Moody’s outlook for the French P&C insurance sector remains negative as intense competition causes further downwards pricing pressure and investment income suffers from low interest rates.
Overall, P&C combined ratios are expected to remain at 100%, or break even, and motor insurance is forecast to remain unprofitable at the underwriting level, despite any pricing upswing.
“French P&C insurers will raise prices at a slightly faster pace than in previous years, notably in the motor segment, but the increase in prices will barely offset claims inflation because of intense competition,” said Benjamin Serra, a Vice President and Senior Credit Officer at Moody’s; “as a consequence, P&C profits will remain fragile.”
In addition, P&C insurers are expected to see further profitability deterioration due to their main source of profit, investment income, continuing to decline because of still low interest rates.
However, due to the recent rise in interest rates, insurers will not have to adjust the discount rate of their motor annuity reserves.
Moody’s outlook for the life insurance sector is stable as “the market is resilient to low interest rates” – insurers are able to pass on the impact of declining investment returns to policyholders.

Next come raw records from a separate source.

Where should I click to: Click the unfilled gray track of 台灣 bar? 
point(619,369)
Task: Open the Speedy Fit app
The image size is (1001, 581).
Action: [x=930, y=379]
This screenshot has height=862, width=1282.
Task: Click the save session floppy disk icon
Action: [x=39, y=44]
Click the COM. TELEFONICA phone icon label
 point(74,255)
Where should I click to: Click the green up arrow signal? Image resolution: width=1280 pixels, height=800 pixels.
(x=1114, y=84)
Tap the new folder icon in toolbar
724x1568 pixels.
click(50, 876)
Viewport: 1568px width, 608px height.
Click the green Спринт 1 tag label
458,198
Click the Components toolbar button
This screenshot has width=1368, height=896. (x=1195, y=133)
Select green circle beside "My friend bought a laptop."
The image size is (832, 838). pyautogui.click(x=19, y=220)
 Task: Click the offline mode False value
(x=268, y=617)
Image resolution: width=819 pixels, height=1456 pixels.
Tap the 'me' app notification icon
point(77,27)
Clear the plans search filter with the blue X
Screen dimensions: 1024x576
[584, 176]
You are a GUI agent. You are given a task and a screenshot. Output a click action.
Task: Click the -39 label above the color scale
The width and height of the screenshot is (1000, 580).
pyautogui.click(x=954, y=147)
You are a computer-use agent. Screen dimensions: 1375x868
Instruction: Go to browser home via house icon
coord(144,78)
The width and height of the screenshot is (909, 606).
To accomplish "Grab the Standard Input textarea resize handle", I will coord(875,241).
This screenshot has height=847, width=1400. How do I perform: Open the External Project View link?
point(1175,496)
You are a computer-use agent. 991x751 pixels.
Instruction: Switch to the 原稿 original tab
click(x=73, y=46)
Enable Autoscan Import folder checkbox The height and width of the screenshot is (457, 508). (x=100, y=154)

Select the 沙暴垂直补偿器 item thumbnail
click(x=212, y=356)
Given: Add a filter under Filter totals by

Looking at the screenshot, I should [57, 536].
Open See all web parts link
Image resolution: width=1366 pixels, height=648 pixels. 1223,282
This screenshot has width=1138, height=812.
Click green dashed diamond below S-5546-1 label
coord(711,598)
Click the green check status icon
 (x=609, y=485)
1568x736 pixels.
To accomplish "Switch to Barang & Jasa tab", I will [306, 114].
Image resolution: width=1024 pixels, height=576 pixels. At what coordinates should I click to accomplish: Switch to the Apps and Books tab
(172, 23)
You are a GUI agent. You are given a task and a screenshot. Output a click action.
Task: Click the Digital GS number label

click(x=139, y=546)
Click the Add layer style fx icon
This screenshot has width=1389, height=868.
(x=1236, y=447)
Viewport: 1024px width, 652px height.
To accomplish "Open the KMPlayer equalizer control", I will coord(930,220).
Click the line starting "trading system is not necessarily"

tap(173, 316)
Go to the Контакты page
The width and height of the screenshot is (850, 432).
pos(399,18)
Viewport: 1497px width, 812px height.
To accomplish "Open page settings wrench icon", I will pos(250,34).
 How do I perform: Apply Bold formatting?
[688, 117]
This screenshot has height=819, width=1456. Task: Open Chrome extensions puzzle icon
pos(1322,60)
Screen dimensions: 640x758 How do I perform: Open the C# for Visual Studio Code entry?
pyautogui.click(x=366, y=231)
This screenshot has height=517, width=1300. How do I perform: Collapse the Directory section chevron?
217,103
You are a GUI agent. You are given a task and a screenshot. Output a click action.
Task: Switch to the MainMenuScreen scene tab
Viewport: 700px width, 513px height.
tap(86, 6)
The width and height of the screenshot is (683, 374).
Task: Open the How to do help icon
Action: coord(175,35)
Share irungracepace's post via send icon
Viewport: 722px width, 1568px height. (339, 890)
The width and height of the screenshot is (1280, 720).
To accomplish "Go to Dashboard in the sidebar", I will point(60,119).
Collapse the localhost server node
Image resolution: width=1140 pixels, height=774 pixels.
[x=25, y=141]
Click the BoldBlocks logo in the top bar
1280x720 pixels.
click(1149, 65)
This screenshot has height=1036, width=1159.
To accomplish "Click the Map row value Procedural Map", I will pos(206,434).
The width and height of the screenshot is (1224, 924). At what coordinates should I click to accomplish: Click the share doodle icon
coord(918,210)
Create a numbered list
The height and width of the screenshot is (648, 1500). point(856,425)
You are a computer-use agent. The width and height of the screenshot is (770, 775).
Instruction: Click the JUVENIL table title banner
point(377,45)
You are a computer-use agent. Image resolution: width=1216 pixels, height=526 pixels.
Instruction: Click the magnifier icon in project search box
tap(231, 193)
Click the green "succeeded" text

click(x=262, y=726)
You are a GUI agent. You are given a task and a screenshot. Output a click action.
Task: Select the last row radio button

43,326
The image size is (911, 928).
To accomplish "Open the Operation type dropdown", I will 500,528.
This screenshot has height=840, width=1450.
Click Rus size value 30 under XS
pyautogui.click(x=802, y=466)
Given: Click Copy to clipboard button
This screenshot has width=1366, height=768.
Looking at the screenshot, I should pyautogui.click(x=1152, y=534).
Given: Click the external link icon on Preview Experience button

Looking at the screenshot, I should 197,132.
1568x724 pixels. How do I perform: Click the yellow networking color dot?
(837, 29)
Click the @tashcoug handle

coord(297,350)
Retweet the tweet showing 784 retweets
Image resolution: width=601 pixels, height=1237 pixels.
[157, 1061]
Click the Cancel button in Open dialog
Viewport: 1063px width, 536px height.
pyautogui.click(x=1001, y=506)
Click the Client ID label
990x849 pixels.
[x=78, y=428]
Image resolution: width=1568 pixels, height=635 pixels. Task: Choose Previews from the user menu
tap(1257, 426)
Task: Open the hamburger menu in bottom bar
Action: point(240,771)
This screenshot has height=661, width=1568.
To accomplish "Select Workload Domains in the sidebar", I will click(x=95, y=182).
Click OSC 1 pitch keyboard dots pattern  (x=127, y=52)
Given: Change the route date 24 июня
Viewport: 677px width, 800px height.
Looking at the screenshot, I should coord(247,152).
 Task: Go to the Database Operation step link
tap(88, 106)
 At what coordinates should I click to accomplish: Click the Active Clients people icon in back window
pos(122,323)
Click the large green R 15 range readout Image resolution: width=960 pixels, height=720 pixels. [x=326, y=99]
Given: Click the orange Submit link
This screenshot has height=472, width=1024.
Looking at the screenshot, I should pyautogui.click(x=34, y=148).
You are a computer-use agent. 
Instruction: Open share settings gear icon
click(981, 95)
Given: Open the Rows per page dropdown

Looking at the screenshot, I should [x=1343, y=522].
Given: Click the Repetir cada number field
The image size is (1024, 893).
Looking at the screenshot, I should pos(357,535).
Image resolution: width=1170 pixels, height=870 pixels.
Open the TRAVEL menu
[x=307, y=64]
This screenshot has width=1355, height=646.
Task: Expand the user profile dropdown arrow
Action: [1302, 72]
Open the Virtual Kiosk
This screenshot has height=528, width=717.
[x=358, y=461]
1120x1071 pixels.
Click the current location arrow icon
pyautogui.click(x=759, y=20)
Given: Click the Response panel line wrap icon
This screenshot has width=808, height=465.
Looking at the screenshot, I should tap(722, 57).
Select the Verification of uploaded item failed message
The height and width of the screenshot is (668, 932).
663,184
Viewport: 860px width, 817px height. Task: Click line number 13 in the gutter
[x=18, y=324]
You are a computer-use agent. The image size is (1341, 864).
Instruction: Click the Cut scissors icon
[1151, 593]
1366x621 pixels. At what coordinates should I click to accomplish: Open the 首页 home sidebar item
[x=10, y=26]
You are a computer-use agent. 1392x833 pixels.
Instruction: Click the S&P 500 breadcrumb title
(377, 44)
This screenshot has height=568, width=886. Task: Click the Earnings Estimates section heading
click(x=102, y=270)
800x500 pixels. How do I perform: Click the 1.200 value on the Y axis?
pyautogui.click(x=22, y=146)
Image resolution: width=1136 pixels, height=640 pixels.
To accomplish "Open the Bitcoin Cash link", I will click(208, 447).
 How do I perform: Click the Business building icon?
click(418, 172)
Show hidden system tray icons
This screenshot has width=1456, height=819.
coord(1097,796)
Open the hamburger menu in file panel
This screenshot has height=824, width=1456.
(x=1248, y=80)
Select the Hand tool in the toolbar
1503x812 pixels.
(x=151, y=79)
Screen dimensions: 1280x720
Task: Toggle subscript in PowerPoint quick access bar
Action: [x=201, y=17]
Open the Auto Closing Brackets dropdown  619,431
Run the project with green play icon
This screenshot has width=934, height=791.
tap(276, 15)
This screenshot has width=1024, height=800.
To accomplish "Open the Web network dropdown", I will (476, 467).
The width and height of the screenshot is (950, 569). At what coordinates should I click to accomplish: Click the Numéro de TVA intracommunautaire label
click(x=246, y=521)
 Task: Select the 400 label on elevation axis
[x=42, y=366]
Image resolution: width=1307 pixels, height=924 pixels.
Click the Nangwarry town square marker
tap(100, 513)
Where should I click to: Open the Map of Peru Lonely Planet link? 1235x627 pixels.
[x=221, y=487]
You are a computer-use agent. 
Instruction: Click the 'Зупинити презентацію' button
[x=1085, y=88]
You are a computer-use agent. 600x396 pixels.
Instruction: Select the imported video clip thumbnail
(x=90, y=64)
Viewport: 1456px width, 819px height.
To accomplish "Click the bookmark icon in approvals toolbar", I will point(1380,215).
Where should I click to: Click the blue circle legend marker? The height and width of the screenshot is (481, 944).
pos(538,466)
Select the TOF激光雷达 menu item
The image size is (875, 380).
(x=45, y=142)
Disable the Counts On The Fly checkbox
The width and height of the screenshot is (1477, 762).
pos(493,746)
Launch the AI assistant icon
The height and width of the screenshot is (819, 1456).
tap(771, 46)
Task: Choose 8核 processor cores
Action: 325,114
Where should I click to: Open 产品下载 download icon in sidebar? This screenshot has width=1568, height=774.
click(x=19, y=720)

Life insurers are also expected to benefit from continued increases of sales of unit-linked products and limits on sales of guaranteed products.
However, analysts warn that the traditionally more stable sector could see profitability deteriorate in coming years as rising expenses are coupled with historically weak premiums expansion.
“This partly reflects the increased competition that insurers face from banks and asset managers, which presents a strategic challenge for French insurance companies. Although insurance products currently remain competitive vis-a-vis banking and asset management products, this competition is intensifying due to low interests rates as well as the introduction of a flat tax on all savings products,” Moody’s said.
Over the long-term this could leave French insurers facing profitability challenges, if they don’t see a strategic shift to develop new savings and protection products that can’t be replicated by banks and asset managers to remain competitive.
Across the Atlantic, however, re/insurers operating in one of the world’s biggest life insurance markets, have had their sector’s outlook upgraded from negative to stable by Moody’s.
Manoj Jethani, a Moody’s Vice President, attributed this to resilience in the face of low-interest rates, as “U.S. life insurers have adapted to the low rate environment through adjustments to product design and new business strategies, and are likely to continue developing and pursuing these strategies over the outlook period.”